PHMSA Releases Failure Investigation Report for May 2015 Plains All-American Pipeline Spill in Santa Barbara, California

U.S. Department of Transportation, May 19, 2016

The U.S. Department of Transportation's Pipeline and Hazardous Materials Safety Administration (PHMSA) announced today that it has completed its investigation of the May 19, 2015, Plains All-American pipeline release in Santa Barbara County, California. The pipeline ruptured and released an estimated 2,934 barrels of crude oil on land and beaches, and into the Pacific Ocean. PHMSA's investigation focused on the factors that caused the pipeline to fail, and on factors that contributed to the severity of the crude oil release.

PHMSA's Failure Investigation Report identifies the direct cause of the failure as external corrosion. The investigation found that several factors contributed to the severity of the release, including the company's failure to protect the pipeline from corrosion, and the company's failure to detect and respond to the pipeline rupture once it occurred. At the time of the release, Plains operated Lines 901 and 903 as interstate pipelines, subject to PHMSA regulatory, inspection, and enforcement jurisdiction.

"PHMSA's investigation reveals that a number of preventable errors led to this incident, and that the company's failures in judgement, including inadequate assessment of the safety of this line and faulty planning made matters worse," said U.S. Transportation Secretary Anthony Foxx. "Millions of dollars have been spent to repair the substantial damage caused to the environment from this spill. It is completely unacceptable, and we will hold the company accountable for its actions."

During its investigation, PHMSA brought in an independent in-line inspection (ILI) expert to review ILI data for Lines 901 and 903, a pipeline connected to 901 that has similar construction and operating conditions. PHMSA also ordered the company to hire an independent metallurgical expert to review the condition of the pipeline in the area where it failed, and oversaw excavation along several areas of Line 901 and 903 to compare defects detected by the ILI analysis to the actual condition of the pipeline upon excavation. The review of the operator's ILI results, including the ILI conducted two weeks prior to the pipeline failure, revealed instances where the inspection tool did not accurately determine the degree of corrosion occurring in Lines 901 and 903. The discrepancies between the tool measurement and the actual corrosion were as much as 40 percent in the area where Line 901 failed. PHMSA's investigation found that the operator failed to properly analyze the ILI tool data and that a different ILI tool type could have provided more accurate information to assess the type of corrosion occurring on Line 901.

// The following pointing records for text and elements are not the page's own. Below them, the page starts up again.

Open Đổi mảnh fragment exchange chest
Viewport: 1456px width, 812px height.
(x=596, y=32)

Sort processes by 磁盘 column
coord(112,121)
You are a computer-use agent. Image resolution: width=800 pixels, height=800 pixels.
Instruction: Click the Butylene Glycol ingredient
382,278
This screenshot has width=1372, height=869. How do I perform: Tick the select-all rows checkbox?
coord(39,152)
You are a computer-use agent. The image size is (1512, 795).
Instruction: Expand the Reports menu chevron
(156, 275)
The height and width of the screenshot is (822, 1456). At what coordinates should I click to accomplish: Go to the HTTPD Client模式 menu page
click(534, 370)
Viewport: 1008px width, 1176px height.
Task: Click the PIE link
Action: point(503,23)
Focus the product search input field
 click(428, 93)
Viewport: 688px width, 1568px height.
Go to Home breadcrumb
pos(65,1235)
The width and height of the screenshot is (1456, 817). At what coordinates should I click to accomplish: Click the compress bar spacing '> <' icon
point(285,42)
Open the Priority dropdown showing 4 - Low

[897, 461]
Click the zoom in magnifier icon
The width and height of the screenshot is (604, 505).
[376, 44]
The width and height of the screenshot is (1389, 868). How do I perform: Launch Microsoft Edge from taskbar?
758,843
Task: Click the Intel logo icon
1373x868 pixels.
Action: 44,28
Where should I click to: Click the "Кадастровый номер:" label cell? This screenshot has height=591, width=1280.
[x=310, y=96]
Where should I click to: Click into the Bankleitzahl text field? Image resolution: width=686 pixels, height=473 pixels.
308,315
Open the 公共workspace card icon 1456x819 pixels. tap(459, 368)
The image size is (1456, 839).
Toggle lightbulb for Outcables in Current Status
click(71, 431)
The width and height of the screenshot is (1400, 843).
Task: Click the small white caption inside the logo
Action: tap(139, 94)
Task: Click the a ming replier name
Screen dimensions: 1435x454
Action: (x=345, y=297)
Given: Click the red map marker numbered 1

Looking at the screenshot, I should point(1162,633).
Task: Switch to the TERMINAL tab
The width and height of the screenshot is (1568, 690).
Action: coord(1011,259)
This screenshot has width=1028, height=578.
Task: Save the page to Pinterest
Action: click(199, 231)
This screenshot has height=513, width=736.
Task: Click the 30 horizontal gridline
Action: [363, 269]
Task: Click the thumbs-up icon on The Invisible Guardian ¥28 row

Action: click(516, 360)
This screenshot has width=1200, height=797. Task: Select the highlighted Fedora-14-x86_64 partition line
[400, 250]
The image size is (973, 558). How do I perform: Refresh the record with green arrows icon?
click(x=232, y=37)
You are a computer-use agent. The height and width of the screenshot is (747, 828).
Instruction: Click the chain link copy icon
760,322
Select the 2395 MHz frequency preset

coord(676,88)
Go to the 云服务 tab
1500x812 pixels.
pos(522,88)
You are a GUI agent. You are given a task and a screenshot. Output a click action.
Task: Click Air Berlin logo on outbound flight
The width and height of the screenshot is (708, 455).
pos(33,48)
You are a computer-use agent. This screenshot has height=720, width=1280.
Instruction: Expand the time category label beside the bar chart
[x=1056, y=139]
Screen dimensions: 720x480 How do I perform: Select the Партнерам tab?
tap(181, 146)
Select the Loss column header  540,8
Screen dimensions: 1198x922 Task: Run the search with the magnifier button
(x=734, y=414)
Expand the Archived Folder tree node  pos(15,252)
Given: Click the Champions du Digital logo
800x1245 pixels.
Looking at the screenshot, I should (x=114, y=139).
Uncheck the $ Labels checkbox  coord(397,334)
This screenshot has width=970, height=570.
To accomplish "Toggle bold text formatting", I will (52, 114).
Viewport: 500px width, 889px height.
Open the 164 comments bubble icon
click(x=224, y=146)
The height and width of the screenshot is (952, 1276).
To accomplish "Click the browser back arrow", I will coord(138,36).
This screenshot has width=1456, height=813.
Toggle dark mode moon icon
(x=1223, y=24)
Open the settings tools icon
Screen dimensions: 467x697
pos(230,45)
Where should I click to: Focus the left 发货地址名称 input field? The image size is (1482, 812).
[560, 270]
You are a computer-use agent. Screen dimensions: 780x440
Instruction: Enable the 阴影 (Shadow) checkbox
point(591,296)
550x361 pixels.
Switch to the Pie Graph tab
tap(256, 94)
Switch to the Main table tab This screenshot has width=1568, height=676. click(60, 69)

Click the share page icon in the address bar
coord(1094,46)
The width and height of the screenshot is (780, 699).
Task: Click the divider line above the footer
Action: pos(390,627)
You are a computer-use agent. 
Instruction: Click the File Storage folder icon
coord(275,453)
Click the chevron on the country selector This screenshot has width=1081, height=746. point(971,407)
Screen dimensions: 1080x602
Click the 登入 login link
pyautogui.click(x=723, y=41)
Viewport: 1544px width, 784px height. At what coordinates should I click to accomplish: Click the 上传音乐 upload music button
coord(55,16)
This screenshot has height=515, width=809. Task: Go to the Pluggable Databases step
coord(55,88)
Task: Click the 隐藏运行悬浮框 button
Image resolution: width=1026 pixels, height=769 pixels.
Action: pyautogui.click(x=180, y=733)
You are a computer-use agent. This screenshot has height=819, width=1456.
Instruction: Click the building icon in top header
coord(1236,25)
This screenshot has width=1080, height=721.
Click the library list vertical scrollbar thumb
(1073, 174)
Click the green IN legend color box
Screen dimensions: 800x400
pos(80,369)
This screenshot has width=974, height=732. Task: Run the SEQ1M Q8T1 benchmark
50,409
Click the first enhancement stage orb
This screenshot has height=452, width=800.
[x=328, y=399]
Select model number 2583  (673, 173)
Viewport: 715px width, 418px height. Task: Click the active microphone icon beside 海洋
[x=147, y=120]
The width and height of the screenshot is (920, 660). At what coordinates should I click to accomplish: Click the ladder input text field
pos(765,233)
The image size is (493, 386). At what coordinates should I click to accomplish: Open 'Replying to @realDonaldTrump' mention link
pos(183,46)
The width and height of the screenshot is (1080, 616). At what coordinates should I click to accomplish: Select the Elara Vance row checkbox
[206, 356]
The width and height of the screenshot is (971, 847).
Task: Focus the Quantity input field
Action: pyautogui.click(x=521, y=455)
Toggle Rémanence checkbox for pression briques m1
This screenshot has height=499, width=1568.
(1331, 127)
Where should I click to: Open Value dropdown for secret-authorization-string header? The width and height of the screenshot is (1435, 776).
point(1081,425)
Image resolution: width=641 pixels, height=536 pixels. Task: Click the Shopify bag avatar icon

"This report confirms our preliminary findings on the cause of this incident, and reveals that the operator failed on multiple levels to prevent, detect and respond to this incident, Now that we have completed our investigation, we will focus on enforcement options," said PHMSA Administrator Marie Therese Dominguez. "While we will continue to work with other Federal and State agencies on civil and criminal actions. The bottom line is this pipeline will not be allowed to operate until we are satisfied that all of its safety issues have been appropriately addressed."

As part of the investigation, PHMSA conducted interviews with Plains personnel, performed a review of the operator's control room operations in Midland, Texas, and reviewed the operator's internal controls and procedures for emergency shutdowns and systems that detect leaks and ruptures. PHMSA's investigation found that the system used to detect leaks did not alert control room staff to the release when it occurred. Also, the operator did not establish formal requirements for emergency shutdown and leak detection alarm training. PHMSA's investigation found that a control room operator inhibited an alarm that could have assisted with the recognition of the rupture.

The consequences of the spill were compounded by an oil spill response plan that did not adequately consider a culvert that was installed after the pipeline was constructed. The culvert provided a path between the pipeline and the Pacific Ocean that allowed crude oil to easily flow towards the beach and ocean.

Immediately following the incident, PHMSA issued a Corrective Action Order (CAO) that required Plains to shut down Line 901. As the failure investigation progressed, the CAO was amended and PHMSA required Plains to take a number of actions to ensure the safety and integrity of Line 901 and Line 903, including emptying both lines of oil and filling them with inert gas to ensure safety during the investigation and development of a remedial action plan. PHMSA's CAO will be further amended to direct the operator to take additional actions to address the root cause of this incident and any other factors that contributed to the pipeline failure based on the findings of PHMSA's investigation.